__YOUR OBJECTIVE__: Each line from the one containing "Task: Select the column E header" through the last line of the entries below is to be transcribed exactly. Nothing else belongs in the reply.

__Records contained in a dataset__:
--------------------------------
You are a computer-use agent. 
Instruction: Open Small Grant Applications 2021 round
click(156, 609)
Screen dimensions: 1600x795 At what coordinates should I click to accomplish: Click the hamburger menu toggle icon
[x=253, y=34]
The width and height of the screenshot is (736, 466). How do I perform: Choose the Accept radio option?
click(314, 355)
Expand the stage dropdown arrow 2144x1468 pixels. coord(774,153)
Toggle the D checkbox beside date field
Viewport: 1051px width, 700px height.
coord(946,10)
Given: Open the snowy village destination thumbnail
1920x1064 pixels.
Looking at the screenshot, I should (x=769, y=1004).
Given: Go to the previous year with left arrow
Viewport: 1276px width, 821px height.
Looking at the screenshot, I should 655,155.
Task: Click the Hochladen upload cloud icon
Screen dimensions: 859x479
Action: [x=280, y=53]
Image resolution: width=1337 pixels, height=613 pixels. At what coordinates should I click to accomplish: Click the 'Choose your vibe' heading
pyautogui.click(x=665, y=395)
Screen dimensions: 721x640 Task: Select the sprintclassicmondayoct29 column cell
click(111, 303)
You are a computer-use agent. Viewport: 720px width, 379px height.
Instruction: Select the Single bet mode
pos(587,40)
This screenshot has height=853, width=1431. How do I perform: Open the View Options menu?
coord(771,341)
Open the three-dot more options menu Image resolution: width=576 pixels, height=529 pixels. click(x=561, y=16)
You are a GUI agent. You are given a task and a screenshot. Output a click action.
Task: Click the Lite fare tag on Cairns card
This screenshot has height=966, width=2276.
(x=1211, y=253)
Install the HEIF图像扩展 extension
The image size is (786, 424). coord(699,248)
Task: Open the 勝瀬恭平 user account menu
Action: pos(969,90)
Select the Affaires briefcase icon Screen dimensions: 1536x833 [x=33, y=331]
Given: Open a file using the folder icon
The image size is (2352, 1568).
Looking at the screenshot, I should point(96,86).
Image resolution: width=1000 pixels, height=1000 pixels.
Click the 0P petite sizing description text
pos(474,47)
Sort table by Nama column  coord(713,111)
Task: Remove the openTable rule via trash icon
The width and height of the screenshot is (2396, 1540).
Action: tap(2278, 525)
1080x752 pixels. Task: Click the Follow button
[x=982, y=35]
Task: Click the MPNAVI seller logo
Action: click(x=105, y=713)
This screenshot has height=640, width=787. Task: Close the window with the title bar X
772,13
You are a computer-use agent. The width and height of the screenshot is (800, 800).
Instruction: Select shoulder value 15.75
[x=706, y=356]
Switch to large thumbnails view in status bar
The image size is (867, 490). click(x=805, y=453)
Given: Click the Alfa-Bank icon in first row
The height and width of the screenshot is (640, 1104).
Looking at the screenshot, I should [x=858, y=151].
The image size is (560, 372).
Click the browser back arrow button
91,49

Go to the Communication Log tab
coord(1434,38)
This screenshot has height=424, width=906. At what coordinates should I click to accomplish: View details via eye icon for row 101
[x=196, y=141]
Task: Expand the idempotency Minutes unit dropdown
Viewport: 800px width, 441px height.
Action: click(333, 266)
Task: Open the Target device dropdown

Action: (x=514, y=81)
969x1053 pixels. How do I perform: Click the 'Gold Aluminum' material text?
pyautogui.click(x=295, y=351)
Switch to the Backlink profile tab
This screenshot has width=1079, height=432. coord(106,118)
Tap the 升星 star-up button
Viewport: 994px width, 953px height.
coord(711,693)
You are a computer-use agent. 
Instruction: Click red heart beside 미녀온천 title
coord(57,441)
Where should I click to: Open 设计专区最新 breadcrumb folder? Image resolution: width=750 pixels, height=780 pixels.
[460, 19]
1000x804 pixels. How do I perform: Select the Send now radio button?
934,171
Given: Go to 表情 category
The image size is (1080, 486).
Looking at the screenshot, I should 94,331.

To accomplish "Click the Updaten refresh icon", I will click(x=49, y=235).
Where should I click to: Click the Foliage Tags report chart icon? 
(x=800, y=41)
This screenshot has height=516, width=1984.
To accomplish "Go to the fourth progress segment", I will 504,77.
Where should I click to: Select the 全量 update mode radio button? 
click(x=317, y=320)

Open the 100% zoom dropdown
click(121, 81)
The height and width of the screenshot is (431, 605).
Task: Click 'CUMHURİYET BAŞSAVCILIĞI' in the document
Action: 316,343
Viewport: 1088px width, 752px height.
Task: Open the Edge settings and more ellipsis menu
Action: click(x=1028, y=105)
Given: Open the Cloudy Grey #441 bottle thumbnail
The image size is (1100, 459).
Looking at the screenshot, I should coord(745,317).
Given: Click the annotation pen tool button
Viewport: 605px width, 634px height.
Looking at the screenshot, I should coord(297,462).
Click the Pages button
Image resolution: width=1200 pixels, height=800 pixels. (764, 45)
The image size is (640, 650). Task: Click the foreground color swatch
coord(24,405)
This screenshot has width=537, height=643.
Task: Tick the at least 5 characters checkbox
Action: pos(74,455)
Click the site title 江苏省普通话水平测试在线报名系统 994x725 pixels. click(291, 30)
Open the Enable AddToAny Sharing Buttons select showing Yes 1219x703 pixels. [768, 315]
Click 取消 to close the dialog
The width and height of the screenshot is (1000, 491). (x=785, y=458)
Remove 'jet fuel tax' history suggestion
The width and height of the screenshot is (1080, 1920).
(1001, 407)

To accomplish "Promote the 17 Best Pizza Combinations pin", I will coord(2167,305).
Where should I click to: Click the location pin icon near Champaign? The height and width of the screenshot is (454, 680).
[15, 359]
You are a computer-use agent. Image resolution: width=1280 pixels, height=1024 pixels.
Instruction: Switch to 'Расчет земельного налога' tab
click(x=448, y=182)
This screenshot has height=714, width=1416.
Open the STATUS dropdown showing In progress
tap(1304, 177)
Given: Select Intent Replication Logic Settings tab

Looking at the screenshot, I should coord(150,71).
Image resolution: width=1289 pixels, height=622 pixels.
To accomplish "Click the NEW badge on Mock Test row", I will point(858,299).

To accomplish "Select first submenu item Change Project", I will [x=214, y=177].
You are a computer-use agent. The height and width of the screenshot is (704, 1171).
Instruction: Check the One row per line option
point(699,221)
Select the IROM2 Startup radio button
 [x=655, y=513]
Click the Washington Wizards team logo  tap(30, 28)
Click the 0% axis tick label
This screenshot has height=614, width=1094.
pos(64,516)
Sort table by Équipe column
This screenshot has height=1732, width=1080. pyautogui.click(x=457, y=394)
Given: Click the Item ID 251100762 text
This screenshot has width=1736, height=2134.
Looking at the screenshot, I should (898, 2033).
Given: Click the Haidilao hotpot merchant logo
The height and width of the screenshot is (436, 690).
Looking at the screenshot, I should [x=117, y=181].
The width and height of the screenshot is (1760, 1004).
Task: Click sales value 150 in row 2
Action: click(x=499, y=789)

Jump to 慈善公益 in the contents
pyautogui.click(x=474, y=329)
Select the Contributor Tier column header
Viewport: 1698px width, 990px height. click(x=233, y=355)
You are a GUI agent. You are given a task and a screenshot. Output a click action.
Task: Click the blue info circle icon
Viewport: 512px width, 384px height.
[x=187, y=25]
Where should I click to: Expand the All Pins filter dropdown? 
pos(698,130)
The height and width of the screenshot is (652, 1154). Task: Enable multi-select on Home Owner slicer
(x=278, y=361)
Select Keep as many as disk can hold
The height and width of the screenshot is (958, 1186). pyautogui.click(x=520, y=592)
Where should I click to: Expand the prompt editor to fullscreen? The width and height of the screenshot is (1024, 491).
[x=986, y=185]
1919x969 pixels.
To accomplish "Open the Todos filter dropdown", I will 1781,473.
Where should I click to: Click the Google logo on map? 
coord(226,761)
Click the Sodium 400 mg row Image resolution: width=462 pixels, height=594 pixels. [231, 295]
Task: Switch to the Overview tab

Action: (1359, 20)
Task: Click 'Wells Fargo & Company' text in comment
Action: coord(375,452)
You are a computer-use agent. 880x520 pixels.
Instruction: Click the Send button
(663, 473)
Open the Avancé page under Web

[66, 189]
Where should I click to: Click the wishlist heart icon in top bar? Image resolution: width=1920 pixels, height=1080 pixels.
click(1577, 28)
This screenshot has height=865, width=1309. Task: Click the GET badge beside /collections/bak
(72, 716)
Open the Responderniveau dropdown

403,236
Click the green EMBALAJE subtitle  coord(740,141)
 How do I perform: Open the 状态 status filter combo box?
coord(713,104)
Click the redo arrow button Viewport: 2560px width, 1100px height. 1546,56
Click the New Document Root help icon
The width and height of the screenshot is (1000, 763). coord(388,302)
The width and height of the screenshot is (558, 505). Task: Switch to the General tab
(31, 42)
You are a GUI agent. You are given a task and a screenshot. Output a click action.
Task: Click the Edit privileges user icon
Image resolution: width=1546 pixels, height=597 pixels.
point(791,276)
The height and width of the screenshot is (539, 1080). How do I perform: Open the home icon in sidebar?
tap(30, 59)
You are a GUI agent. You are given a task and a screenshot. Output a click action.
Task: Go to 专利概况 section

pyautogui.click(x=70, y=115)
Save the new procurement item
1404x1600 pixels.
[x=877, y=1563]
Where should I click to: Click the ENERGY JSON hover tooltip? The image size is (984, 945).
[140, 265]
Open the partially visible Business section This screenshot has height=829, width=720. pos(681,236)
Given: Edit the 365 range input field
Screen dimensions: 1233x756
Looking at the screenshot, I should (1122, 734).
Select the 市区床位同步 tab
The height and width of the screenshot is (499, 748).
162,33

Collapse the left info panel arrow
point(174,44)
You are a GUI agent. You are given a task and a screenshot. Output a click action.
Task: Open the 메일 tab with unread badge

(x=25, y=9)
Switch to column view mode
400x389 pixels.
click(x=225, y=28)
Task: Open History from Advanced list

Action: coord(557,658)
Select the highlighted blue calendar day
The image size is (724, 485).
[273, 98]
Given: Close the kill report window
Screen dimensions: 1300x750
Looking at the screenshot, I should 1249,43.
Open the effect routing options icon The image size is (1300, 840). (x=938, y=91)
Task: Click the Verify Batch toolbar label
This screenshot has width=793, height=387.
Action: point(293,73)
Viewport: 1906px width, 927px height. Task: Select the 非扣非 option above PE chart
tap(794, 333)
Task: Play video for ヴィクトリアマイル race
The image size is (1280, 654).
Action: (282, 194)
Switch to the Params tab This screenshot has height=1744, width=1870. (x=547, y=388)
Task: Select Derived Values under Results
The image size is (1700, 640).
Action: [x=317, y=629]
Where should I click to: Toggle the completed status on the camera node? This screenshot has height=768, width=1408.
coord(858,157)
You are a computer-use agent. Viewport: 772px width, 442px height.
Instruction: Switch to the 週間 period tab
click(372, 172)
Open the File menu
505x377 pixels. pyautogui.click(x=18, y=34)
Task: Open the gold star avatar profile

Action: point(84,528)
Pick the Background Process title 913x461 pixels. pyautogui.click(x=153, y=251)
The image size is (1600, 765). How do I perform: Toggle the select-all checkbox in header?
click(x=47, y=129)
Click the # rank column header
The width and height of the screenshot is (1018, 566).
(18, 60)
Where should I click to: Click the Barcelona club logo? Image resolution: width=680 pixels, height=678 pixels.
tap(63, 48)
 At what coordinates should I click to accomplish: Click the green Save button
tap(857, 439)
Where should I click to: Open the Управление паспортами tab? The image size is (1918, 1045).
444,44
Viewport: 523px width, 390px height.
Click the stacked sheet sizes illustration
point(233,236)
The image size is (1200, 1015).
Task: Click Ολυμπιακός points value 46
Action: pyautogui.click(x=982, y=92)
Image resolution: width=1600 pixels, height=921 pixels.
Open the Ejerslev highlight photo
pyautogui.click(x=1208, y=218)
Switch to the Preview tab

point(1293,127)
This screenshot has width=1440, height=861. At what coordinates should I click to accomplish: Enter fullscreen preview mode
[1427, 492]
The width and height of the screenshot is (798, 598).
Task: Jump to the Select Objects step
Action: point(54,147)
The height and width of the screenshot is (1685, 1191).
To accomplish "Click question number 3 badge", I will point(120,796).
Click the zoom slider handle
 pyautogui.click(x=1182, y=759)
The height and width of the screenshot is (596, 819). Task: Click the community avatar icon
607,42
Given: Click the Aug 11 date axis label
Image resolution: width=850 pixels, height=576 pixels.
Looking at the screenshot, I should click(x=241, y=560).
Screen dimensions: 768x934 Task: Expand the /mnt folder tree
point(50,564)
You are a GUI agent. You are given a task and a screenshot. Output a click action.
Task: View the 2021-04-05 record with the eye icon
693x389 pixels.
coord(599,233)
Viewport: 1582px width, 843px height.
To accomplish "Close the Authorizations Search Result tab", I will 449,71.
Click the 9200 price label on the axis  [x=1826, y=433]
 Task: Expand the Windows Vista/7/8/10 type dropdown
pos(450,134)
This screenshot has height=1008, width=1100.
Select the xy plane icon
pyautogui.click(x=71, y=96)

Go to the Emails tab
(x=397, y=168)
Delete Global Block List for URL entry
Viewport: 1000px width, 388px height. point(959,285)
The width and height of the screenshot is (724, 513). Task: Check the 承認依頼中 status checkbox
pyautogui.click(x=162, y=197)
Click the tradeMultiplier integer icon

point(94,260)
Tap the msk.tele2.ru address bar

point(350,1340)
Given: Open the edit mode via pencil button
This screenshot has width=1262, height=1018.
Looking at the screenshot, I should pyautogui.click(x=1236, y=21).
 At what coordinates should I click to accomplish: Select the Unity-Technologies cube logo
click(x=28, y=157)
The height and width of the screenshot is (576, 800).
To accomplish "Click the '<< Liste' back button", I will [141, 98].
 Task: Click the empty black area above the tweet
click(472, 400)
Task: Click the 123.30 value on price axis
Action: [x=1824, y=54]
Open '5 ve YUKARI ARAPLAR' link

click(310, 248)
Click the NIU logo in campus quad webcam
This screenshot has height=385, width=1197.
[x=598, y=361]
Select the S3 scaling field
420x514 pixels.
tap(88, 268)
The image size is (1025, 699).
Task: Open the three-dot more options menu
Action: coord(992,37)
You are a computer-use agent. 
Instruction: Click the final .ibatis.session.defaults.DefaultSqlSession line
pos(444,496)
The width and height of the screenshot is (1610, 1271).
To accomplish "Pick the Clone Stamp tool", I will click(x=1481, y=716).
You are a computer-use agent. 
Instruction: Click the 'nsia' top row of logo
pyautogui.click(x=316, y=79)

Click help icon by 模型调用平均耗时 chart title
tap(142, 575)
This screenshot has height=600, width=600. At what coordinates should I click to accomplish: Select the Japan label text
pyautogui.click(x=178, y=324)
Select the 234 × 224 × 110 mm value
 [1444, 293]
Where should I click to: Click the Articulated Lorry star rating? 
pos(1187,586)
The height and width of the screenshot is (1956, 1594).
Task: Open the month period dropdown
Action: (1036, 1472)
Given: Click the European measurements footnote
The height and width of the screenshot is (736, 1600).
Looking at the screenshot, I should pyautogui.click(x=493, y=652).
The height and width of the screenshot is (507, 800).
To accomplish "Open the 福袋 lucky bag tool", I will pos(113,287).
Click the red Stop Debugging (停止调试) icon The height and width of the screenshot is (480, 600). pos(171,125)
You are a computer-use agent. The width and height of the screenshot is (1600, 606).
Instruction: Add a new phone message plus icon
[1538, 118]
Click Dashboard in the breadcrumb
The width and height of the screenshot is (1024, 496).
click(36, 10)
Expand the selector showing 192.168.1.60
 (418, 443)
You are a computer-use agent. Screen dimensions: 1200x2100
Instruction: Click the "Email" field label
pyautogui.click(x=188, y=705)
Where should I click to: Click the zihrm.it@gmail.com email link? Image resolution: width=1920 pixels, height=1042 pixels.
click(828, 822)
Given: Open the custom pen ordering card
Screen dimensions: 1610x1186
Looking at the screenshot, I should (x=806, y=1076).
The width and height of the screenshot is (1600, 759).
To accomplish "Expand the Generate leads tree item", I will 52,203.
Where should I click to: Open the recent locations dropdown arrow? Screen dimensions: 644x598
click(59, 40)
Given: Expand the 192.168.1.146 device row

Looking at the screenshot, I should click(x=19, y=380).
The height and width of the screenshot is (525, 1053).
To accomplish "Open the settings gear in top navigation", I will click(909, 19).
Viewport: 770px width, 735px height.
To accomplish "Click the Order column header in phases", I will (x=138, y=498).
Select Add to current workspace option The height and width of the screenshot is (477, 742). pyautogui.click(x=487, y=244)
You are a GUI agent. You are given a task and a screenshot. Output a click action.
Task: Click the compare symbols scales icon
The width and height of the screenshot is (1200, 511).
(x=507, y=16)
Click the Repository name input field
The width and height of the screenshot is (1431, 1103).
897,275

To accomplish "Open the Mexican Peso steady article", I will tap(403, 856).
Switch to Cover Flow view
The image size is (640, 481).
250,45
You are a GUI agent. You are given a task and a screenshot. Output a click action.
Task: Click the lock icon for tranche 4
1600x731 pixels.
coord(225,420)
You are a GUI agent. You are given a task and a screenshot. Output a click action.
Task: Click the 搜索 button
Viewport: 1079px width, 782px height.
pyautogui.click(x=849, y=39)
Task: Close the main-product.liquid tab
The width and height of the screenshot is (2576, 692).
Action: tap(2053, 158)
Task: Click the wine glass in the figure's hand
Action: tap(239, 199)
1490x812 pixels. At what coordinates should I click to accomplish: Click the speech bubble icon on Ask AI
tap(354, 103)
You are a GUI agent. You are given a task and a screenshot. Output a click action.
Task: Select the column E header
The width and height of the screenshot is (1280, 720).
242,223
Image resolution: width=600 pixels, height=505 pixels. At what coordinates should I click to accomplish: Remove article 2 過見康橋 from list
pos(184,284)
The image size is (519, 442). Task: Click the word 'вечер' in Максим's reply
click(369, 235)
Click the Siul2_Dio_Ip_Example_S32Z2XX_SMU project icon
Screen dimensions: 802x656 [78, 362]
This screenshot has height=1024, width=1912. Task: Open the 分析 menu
--------------------------------
__OUTPUT OF THE EXERCISE__:
Task: Select the column E header
The width and height of the screenshot is (1280, 720).
242,223
Image resolution: width=600 pixels, height=505 pixels. At what coordinates should I click to accomplish: Remove article 2 過見康橋 from list
pos(184,284)
The image size is (519, 442). Task: Click the word 'вечер' in Максим's reply
click(369, 235)
Click the Siul2_Dio_Ip_Example_S32Z2XX_SMU project icon
Screen dimensions: 802x656 [78, 362]
This screenshot has height=1024, width=1912. Task: Open the 分析 menu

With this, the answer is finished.